[Exercise aim]: The answer must be an exact reproduction of all the entries.

[Materials provided]:
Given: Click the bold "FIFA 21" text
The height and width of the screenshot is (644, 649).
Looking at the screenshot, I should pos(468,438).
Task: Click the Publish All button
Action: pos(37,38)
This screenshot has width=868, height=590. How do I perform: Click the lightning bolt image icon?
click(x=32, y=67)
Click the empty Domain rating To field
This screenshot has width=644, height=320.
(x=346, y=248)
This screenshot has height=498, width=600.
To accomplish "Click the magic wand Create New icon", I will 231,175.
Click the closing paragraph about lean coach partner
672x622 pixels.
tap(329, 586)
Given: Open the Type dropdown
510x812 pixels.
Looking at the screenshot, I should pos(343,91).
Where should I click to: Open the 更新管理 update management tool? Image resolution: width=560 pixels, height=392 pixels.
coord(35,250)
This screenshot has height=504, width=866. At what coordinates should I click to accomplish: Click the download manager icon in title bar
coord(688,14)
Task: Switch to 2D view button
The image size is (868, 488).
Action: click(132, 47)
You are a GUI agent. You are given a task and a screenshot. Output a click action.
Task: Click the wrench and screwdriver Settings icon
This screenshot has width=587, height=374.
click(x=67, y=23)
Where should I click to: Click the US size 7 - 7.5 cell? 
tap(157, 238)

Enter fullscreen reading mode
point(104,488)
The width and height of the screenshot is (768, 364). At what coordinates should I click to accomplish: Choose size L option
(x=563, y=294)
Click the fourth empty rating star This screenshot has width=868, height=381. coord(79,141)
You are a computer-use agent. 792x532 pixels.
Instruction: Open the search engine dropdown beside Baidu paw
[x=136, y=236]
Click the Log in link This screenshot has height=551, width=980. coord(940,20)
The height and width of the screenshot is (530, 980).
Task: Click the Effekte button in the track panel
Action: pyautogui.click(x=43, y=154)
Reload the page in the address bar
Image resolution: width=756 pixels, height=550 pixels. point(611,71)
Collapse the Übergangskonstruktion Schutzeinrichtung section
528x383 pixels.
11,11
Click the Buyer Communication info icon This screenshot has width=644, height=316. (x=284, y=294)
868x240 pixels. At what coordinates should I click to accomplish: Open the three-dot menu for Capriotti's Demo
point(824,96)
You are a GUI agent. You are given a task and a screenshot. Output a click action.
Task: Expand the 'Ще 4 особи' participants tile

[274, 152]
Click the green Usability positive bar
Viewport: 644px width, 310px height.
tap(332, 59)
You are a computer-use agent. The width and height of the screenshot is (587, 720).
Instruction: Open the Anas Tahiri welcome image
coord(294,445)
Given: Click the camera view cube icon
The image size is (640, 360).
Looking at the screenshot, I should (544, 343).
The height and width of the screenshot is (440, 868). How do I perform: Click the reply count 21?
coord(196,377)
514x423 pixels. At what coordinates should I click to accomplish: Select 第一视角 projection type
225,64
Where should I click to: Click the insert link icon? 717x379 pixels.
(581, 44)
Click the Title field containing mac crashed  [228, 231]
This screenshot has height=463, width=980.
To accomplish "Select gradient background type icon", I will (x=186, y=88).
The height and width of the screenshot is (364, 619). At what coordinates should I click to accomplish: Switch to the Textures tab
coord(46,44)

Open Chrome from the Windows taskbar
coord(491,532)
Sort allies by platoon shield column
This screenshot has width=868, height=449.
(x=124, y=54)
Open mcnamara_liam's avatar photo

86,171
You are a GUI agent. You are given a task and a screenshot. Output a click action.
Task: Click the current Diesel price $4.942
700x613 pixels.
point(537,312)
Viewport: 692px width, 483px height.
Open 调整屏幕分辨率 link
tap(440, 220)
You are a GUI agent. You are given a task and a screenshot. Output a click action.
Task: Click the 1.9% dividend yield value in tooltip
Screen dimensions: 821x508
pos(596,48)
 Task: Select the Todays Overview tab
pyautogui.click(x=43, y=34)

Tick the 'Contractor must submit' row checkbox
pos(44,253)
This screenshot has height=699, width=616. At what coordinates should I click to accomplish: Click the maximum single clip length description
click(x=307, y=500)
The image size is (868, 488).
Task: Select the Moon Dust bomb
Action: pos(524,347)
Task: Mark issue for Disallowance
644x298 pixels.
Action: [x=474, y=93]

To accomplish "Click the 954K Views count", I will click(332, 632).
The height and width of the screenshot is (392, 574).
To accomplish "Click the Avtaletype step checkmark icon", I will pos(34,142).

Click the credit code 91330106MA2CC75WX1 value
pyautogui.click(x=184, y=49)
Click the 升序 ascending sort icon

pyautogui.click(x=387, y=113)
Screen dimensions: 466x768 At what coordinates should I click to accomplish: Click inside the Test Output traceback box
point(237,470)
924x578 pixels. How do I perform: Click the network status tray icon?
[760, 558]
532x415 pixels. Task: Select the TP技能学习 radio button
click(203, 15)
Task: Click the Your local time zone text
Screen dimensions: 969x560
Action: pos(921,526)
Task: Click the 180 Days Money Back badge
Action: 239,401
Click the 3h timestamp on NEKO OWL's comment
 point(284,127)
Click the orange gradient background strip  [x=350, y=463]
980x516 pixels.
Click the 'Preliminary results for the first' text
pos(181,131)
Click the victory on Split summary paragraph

[Completed exercise]:
Given: Click the bold "FIFA 21" text
The height and width of the screenshot is (644, 649).
Looking at the screenshot, I should pos(468,438).
Task: Click the Publish All button
Action: pos(37,38)
This screenshot has width=868, height=590. How do I perform: Click the lightning bolt image icon?
click(x=32, y=67)
Click the empty Domain rating To field
This screenshot has width=644, height=320.
(x=346, y=248)
This screenshot has height=498, width=600.
To accomplish "Click the magic wand Create New icon", I will 231,175.
Click the closing paragraph about lean coach partner
672x622 pixels.
tap(329, 586)
Given: Open the Type dropdown
510x812 pixels.
Looking at the screenshot, I should pos(343,91).
Where should I click to: Open the 更新管理 update management tool? Image resolution: width=560 pixels, height=392 pixels.
coord(35,250)
This screenshot has height=504, width=866. At what coordinates should I click to accomplish: Click the download manager icon in title bar
coord(688,14)
Task: Switch to 2D view button
The image size is (868, 488).
Action: click(132, 47)
You are a GUI agent. You are given a task and a screenshot. Output a click action.
Task: Click the wrench and screwdriver Settings icon
This screenshot has width=587, height=374.
click(x=67, y=23)
Where should I click to: Click the US size 7 - 7.5 cell? 
tap(157, 238)

Enter fullscreen reading mode
point(104,488)
The width and height of the screenshot is (768, 364). At what coordinates should I click to accomplish: Choose size L option
(x=563, y=294)
Click the fourth empty rating star This screenshot has width=868, height=381. coord(79,141)
You are a computer-use agent. 792x532 pixels.
Instruction: Open the search engine dropdown beside Baidu paw
[x=136, y=236]
Click the Log in link This screenshot has height=551, width=980. coord(940,20)
The height and width of the screenshot is (530, 980).
Task: Click the Effekte button in the track panel
Action: pyautogui.click(x=43, y=154)
Reload the page in the address bar
Image resolution: width=756 pixels, height=550 pixels. point(611,71)
Collapse the Übergangskonstruktion Schutzeinrichtung section
528x383 pixels.
11,11
Click the Buyer Communication info icon This screenshot has width=644, height=316. (x=284, y=294)
868x240 pixels. At what coordinates should I click to accomplish: Open the three-dot menu for Capriotti's Demo
point(824,96)
You are a GUI agent. You are given a task and a screenshot. Output a click action.
Task: Expand the 'Ще 4 особи' participants tile

[274, 152]
Click the green Usability positive bar
Viewport: 644px width, 310px height.
tap(332, 59)
You are a computer-use agent. The width and height of the screenshot is (587, 720).
Instruction: Open the Anas Tahiri welcome image
coord(294,445)
Given: Click the camera view cube icon
The image size is (640, 360).
Looking at the screenshot, I should (544, 343).
The height and width of the screenshot is (440, 868). How do I perform: Click the reply count 21?
coord(196,377)
514x423 pixels. At what coordinates should I click to accomplish: Select 第一视角 projection type
225,64
Where should I click to: Click the insert link icon? 717x379 pixels.
(581, 44)
Click the Title field containing mac crashed  [228, 231]
This screenshot has height=463, width=980.
To accomplish "Select gradient background type icon", I will (x=186, y=88).
The height and width of the screenshot is (364, 619). At what coordinates should I click to accomplish: Switch to the Textures tab
coord(46,44)

Open Chrome from the Windows taskbar
coord(491,532)
Sort allies by platoon shield column
This screenshot has width=868, height=449.
(x=124, y=54)
Open mcnamara_liam's avatar photo

86,171
You are a GUI agent. You are given a task and a screenshot. Output a click action.
Task: Click the current Diesel price $4.942
700x613 pixels.
point(537,312)
Viewport: 692px width, 483px height.
Open 调整屏幕分辨率 link
tap(440, 220)
You are a GUI agent. You are given a task and a screenshot. Output a click action.
Task: Click the 1.9% dividend yield value in tooltip
Screen dimensions: 821x508
pos(596,48)
 Task: Select the Todays Overview tab
pyautogui.click(x=43, y=34)

Tick the 'Contractor must submit' row checkbox
pos(44,253)
This screenshot has height=699, width=616. At what coordinates should I click to accomplish: Click the maximum single clip length description
click(x=307, y=500)
The image size is (868, 488).
Task: Select the Moon Dust bomb
Action: pos(524,347)
Task: Mark issue for Disallowance
644x298 pixels.
Action: [x=474, y=93]

To accomplish "Click the 954K Views count", I will click(332, 632).
The height and width of the screenshot is (392, 574).
To accomplish "Click the Avtaletype step checkmark icon", I will pos(34,142).

Click the credit code 91330106MA2CC75WX1 value
pyautogui.click(x=184, y=49)
Click the 升序 ascending sort icon

pyautogui.click(x=387, y=113)
Screen dimensions: 466x768 At what coordinates should I click to accomplish: Click inside the Test Output traceback box
point(237,470)
924x578 pixels. How do I perform: Click the network status tray icon?
[760, 558]
532x415 pixels. Task: Select the TP技能学习 radio button
click(203, 15)
Task: Click the Your local time zone text
Screen dimensions: 969x560
Action: pos(921,526)
Task: Click the 180 Days Money Back badge
Action: 239,401
Click the 3h timestamp on NEKO OWL's comment
 point(284,127)
Click the orange gradient background strip  [x=350, y=463]
980x516 pixels.
Click the 'Preliminary results for the first' text
pos(181,131)
Click the victory on Split summary paragraph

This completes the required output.